Через зеленую дверь с края здания они прошли внутрь. Перед ними открылся коридор со множеством дверей.

– Я вас проведу в одну из приемных, – сказала миссис Марк, переходя почти на шепот. – Не будем пока отвлекать вашего мужа. Он работает там, в самом конце.

Они отворили первую же дверь. Дора очутилась в маленькой квадратной комнатке, совершенно пустой – только два стула да блестящий линолеум на полу. Стулья были повернуты к противоположной от двери стене, вся ее верхняя часть была затянута большим марлевым экраном. Миссис Марк подалась вперед.

– Другая половина комнаты, – сказала она, – уже по ту сторону, в обители.

Она потянула марлевый экран за деревянную рамку, и тот отворился, словно дверца, оставляя за собой окошко, забранное металлическими прутьями с зазором дюймов в девять. С внутренней стороны к решетке вплотную прилегал второй марлевый экран, скрывавший другую половину комнаты.

– Вот видите, – сказала миссис Марк, – монахиня с той стороны отворяет экран, и можно через решетку разговаривать с ней.

Она вновь закрыла экран.
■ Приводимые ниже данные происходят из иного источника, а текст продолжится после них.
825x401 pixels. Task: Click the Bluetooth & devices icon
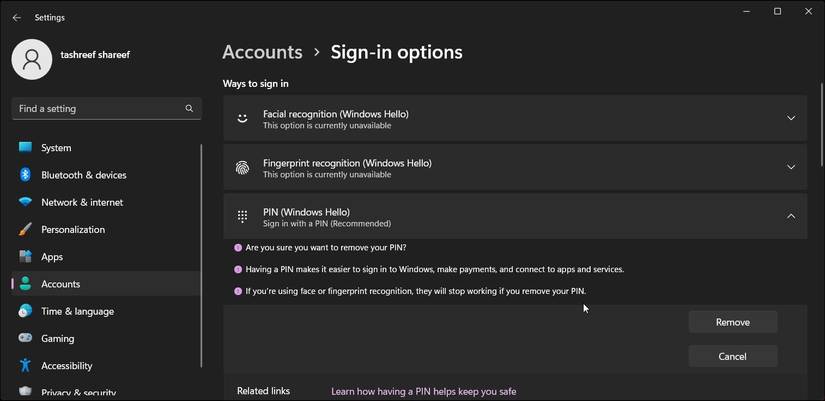tap(25, 175)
Доре все это показалось невообразимо жутким.

– А вам не хотелось бы побеседовать с кем-нибудь из монахинь? – спросила миссис Марк. – Только настоятельница наверняка очень занята. Джеймс с Майклом и то видят ее лишь от случая к случаю. Но матушка Клер, уверена, будет рада повидать вас и поговорить.

От тревоги и негодования у Доры теснило грудь.

– Не думаю, что мне есть о чем говорить с монахинями, – сказала она, стараясь, чтобы в голосе не проскользнули агрессивные нотки.